Cinepopularica: The Woman in the Window / Penceredeki Kadın (2021)

20 Mayıs 2021 Perşembe

The Woman in the Window / Penceredeki Kadın (2021)


Kifayetsiz çırpınış


the woman in the window

Amerikalı Yazar A. J. Finn'in 2018 yılında yayınlanan, çok satan kitabından uyarlanan The Woman in the Window (Penceredeki Kadın), 20th Century Fox yapımı. Pandemi sonrası mecburen Netflix'e kaymış, dolayısıyla ortak yapım haline gelmiş bir film daha. Sektörün efsanevi film şirketleri birbiri ardına Netflix'le daha ciddi işbirliğine girdiğine göre sanırım klasikçilerle dijitalciler ayrımı kendisini feshetmeye başlamıştır. A.J. Finn'in The Woman in the Window romanını okumadım, fakat filmden sonra yaptığım araştırmada başta adından, sonra referanslarından ötürü henüz roman aşamasında Alfred Hitchcock'un The Rear Window (Arka Pencere) filmiyle bağdaştırıldığını sıkça gördüm. Filmde bu gönderme henüz ilk sahnelerde yer buluyor zaten. Filmlerle yaşayan kadın karakterimizin açık televizyonunda The Rear Window (Arka Pencere) filminden bir kare görüyoruz. The Rear Window'u defalarca izlemiş biri olarak evvela iki film arasında biçimsel referanslar açısından yoğun bir benzerlik bulunmdığını söylemem gerekiyor. The Woman in the Window'un ana karakteri olan Anna agorafobi yüzünden kendisini evine hapsedip daha içsel bir korkuyu simgelerken, The Rear Window'un Jeff'i, kırık bacağından ötürü daha somut bir çaresizliğin temsili oluyor. Yönetmen Joe Wright, Atonement, Darkest Hour gibi dönem filmleriyle, daha çok öne çıkan, Hollywood'un yetenekli yönetmenlerinden biri. The Woman in the Window filmi için yarattığı dünyada, Hitchcock'tan daha çok Roman Polanski'nin, özellikle The Tenant, Rosemary's Baby ve Repulsion filmlerinde kurduğu tekinsiz atmosferi ve özellikle biçimsel üslubu referans aldığını düşünüyorum. Başarıp başamadığı ayrı bir konu elbette.

The Woman in the Window / Penceredeki Kadın (2021)

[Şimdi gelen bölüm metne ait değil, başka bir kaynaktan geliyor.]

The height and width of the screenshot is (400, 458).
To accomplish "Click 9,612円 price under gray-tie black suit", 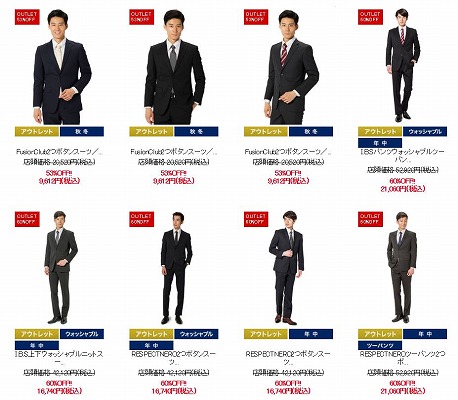I will coord(174,181).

Manhattan'da yaşayan çocuk psikoloğu Anna (Amy Adams), Agorafobi hastalığı yüzünden uzun yıllardır toplum içine karışmaktan ve sokağa adım atmaktan uzak durmaktadır. Sokağı uzaktan gözetlemek ve sürekli film izlemekten başka bir yaşam belirtisi göstermeyen Anna'nın hayatı, Russell ailesinin karşı daireye taşınmasıyla değişir. Önce ailenin sorunlu ergen çocuğu Ethan (Fred Hechinger), sonra da Annesi Jane Russell'la (Julianne Moore) tanışan Anna, sürekli dikizlediği karşı komşusu Jane Russell'ın, kocası (Gary Oldman) tarafından öldürüldüğü bir geceyi polise ihbar eder. Alistair Russell (Gary Oldman), Anna'nın kendisine iftira attığını söyleyerek karısının yaşadığını ileri sürer ve Jane Russell'ı Anna'ya gösterir. Anna, daha önce tanıştığı Jane'le şimdiki Jane'in (Jennifer Jason Leigh) aynı kişi olmadığında ısrar etse de psikolojik sorunları olan, evden çıkamayan ve geçmişiyle sorunları olan birine kimseyi inandıramaz. 

The Woman in the Window / Penceredeki Kadın (2021)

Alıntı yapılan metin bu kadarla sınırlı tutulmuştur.